_What is needed_: Update the listing from its start down to the line containing "click(x=91, y=535)" by changing "screenshot" to "screen capture" and leaving all else as is.

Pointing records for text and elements

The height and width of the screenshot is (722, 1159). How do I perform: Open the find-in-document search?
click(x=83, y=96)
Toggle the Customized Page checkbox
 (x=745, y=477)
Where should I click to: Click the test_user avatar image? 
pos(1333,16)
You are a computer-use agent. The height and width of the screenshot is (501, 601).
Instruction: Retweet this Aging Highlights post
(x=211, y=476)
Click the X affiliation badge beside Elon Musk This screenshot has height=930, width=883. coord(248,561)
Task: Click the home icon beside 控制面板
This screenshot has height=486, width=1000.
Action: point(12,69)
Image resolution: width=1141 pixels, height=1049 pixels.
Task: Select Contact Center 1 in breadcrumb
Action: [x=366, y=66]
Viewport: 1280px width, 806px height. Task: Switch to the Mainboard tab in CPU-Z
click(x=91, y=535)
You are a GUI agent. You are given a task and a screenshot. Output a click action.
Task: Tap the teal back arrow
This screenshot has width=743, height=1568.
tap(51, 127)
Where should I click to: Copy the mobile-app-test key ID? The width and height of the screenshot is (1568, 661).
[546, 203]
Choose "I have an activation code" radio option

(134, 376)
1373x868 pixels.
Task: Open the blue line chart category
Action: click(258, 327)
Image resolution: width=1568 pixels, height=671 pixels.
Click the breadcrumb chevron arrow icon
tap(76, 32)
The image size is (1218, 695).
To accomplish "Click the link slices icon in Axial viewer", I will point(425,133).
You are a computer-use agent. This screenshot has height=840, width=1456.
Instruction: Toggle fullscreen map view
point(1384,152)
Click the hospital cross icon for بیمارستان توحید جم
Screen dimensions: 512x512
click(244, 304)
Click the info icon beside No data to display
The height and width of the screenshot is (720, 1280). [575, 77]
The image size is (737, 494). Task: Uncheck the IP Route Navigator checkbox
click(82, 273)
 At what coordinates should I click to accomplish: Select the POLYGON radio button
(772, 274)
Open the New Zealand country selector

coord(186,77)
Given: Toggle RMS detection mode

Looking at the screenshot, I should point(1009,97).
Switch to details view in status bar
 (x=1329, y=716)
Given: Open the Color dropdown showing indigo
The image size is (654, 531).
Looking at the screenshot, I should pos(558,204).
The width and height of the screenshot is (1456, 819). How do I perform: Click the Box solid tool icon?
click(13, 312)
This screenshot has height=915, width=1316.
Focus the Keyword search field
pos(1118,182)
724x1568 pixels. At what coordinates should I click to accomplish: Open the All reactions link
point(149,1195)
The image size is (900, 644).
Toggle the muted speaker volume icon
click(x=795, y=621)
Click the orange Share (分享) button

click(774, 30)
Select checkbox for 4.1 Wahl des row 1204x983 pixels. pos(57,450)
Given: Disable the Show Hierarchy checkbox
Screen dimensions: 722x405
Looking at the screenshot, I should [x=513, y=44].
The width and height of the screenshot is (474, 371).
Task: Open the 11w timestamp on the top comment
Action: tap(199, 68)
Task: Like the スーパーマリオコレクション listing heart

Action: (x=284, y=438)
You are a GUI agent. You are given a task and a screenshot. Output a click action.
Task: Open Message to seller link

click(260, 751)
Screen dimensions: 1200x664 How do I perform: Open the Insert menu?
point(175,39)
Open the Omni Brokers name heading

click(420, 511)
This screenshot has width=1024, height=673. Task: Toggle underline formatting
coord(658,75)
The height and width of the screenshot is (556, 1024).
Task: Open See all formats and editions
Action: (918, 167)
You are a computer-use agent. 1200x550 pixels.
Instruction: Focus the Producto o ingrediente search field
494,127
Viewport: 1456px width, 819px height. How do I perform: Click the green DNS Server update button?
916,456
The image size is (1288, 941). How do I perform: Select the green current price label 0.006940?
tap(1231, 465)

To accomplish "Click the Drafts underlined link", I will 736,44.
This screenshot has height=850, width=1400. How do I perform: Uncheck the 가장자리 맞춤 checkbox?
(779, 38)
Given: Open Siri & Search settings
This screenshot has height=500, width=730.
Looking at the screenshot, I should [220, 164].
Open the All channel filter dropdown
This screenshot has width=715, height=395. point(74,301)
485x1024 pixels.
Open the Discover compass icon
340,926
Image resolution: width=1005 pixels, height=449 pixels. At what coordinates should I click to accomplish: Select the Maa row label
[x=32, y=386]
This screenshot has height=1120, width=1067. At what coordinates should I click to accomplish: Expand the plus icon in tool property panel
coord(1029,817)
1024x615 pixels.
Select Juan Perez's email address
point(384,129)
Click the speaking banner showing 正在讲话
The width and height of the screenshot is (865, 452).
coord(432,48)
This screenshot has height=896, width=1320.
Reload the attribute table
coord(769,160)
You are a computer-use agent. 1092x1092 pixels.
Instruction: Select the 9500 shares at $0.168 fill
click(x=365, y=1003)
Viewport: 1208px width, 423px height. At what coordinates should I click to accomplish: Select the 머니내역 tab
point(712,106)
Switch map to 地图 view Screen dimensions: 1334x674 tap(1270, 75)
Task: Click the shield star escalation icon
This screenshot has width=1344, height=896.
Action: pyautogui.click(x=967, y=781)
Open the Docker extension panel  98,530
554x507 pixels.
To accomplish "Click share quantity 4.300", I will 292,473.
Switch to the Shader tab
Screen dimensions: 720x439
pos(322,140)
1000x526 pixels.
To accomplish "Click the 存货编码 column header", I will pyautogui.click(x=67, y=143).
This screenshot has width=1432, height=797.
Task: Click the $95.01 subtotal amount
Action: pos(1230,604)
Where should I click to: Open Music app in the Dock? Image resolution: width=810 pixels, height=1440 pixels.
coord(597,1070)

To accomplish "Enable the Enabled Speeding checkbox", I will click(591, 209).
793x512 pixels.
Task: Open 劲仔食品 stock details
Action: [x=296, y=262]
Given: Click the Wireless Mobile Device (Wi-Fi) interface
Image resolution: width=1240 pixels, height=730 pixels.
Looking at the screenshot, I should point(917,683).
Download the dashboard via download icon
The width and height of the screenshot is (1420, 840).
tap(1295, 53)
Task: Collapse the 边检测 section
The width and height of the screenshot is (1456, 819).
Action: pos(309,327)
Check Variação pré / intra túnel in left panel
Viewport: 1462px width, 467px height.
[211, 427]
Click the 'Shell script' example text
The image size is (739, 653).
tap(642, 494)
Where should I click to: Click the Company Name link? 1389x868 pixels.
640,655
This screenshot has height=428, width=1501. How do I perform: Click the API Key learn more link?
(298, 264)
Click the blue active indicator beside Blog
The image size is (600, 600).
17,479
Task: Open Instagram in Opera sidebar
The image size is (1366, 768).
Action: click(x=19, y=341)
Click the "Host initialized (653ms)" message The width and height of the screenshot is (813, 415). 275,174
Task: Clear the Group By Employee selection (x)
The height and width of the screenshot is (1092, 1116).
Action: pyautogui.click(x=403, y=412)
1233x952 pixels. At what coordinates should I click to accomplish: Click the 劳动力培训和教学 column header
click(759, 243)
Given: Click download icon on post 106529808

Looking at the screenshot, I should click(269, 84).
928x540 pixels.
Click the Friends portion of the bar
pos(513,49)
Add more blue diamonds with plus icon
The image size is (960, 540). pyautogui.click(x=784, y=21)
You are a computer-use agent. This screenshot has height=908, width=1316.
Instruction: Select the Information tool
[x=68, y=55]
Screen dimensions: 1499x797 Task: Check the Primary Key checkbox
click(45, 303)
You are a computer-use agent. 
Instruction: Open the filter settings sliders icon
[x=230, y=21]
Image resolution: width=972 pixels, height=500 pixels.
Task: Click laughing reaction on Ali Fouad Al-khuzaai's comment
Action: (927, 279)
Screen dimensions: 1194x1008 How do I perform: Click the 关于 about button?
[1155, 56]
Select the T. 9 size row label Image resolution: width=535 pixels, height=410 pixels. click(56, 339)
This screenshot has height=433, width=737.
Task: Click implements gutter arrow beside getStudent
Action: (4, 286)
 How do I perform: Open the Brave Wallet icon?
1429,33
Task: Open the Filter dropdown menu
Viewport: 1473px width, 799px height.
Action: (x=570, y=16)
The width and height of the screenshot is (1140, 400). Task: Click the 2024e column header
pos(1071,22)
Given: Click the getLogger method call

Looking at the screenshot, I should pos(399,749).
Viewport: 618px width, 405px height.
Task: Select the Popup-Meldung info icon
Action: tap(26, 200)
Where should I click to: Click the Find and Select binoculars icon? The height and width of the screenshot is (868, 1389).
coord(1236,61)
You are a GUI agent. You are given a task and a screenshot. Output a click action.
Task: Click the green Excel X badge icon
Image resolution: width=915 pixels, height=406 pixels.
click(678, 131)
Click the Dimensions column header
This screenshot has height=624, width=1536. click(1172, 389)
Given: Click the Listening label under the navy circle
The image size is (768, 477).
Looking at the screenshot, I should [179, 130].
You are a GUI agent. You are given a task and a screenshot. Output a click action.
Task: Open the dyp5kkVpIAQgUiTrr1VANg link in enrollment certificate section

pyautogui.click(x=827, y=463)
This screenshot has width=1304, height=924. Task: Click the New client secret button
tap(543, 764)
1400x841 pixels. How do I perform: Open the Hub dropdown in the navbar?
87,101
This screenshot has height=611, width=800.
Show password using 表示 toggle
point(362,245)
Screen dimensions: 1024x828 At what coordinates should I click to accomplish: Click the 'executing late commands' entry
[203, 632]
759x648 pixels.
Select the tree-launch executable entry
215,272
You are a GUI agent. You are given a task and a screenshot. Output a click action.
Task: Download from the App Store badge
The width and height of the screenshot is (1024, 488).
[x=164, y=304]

_Task output_:
The height and width of the screen capture is (722, 1159). How do I perform: Open the find-in-document search?
click(x=83, y=96)
Toggle the Customized Page checkbox
 (x=745, y=477)
Where should I click to: Click the test_user avatar image? 
pos(1333,16)
You are a computer-use agent. The height and width of the screen capture is (501, 601).
Instruction: Retweet this Aging Highlights post
(x=211, y=476)
Click the X affiliation badge beside Elon Musk This screen capture has height=930, width=883. coord(248,561)
Task: Click the home icon beside 控制面板
This screen capture has height=486, width=1000.
Action: point(12,69)
Image resolution: width=1141 pixels, height=1049 pixels.
Task: Select Contact Center 1 in breadcrumb
Action: [x=366, y=66]
Viewport: 1280px width, 806px height. Task: Switch to the Mainboard tab in CPU-Z
click(x=91, y=535)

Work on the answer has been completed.